El Salvador and Bhutan are the first to join the alliance, and recently, Oman has also joined. Oman's strategic move to mine Bitcoin is aimed at diversifying its economy away from oil dependence and supporting renewable energy plans, including reducing flaring gas emissions. It is worth noting that it is not clear whether more countries have been secretly mining Bitcoin without official announcement.
2. Supply asphyxiation
Historically, bear markets have seen a massive influx of Bitcoin into exchanges. However, the current situation paints a different picture. Mikic noted: “In every previous Bitcoin bear market, we saw an increase in the number of Bitcoins on exchanges. In 2015 – 800,000 coins, in 2018 – 900,000 coins, in 2022 – a decrease of 1 million since March 2020.”
According to Santiment, only 5.8% of Bitcoin is currently held on exchanges, the lowest level since December 17, 2017. In addition, Bitcoin’s exchange deposit volume (SMA 7-day) plummeted to a 5-year low of 30,798 BTC per day, a number reminiscent of December 11, 2016. The takeaway from on-chain analyst Axel Adler Jr.? “People don’t want to sell Bitcoin.

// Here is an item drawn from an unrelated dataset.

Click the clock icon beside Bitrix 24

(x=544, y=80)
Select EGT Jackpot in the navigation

Supply shortages will continue to spur growth.”
3. Great Wall Accumulation
BlackRock’s Bitcoin spot ETF application is a watershed moment in Bitcoin’s journey toward mainstream adoption. Mikic emphasized, “The Blackrock Bitcoin ETF application will be seen as a key moment in Bitcoin’s future mainstream adoption. Trillions of capital are now authorized to invest in Bitcoin.”

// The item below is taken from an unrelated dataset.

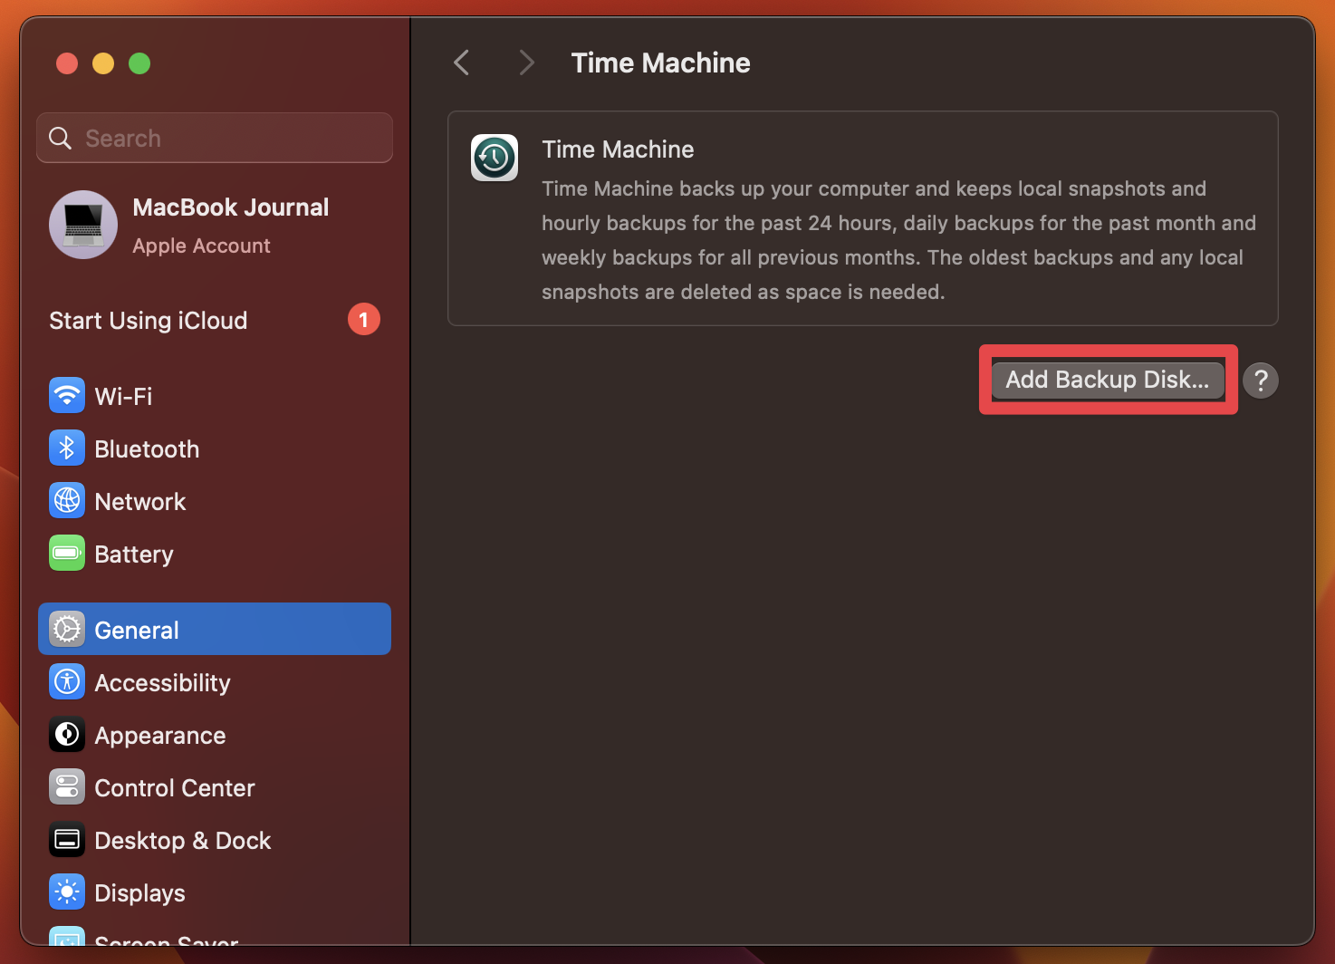This screenshot has height=964, width=1335.
Task: Click the Accessibility sidebar icon
Action: tap(67, 681)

As the world's largest asset manager, BlackRock's entry could give the Bitcoin market unparalleled legitimacy. BlackRock could heavily promote Bitcoin and its new products, attracting new retail and institutional investors to Bitcoin.
Looking at the current stagnation in Bitcoin’s price, it is noteworthy that there is currently no new inflow of funds, as evidenced by the decreasing number of stablecoins in the ecosystem. Retail traders currently have no reason to return to the market at all during the longest bear market. However, events such as the approval of a Bitcoin spot ETF could suddenly change this situation and trigger a Bitcoin bull run (even before the halving).
In short, the Bitcoin bull run of 2025 will be unlike any other. With nation states joining the mining race, apparent supply shocks, and Wall Street giants like BlackRock showing interest, Mikic’s final words resonate strongly: “The bottom line: No one is optimistic enough.”
At press time, BTC is trading at $26,058.